> EXERCISE AIM: Reproduce the closing part of the entries exactly: the line with "The height and" and all lines after it, ending with the last line, and nothing else.

(Pixel coordinate grounding data)
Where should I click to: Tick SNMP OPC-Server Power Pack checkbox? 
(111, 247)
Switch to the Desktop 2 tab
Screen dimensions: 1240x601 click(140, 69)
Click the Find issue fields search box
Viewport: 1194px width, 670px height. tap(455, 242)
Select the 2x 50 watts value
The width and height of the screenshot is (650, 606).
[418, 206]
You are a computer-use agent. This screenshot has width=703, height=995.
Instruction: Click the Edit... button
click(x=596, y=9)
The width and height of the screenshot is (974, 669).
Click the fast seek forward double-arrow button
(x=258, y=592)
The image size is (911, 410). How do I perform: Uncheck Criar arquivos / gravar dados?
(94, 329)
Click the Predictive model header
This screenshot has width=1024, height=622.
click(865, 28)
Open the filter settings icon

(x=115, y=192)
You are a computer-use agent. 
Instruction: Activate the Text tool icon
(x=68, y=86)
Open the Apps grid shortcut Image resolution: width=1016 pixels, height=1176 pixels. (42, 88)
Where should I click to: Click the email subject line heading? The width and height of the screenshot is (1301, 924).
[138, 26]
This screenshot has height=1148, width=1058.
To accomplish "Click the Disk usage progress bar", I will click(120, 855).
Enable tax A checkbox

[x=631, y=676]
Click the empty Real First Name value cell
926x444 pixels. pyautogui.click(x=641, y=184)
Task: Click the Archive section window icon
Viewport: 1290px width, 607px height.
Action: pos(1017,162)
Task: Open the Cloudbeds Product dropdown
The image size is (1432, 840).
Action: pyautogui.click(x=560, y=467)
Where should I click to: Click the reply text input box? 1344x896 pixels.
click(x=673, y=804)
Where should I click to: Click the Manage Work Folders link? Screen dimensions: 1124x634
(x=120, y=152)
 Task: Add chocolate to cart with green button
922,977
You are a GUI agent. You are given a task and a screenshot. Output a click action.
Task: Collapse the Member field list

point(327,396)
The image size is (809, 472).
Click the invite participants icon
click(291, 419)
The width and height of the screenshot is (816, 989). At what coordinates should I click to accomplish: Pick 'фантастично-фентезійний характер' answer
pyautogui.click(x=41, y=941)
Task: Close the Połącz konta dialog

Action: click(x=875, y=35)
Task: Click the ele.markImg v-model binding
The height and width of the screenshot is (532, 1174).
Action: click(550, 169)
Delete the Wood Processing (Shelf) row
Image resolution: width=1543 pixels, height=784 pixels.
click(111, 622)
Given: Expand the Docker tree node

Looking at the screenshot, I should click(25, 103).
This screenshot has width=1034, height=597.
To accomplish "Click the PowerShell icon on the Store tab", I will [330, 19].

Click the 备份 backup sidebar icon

> RESULT OF THIS TASK:
The height and width of the screenshot is (532, 1174).
Action: click(550, 169)
Delete the Wood Processing (Shelf) row
Image resolution: width=1543 pixels, height=784 pixels.
click(111, 622)
Given: Expand the Docker tree node

Looking at the screenshot, I should click(25, 103).
This screenshot has width=1034, height=597.
To accomplish "Click the PowerShell icon on the Store tab", I will [330, 19].

Click the 备份 backup sidebar icon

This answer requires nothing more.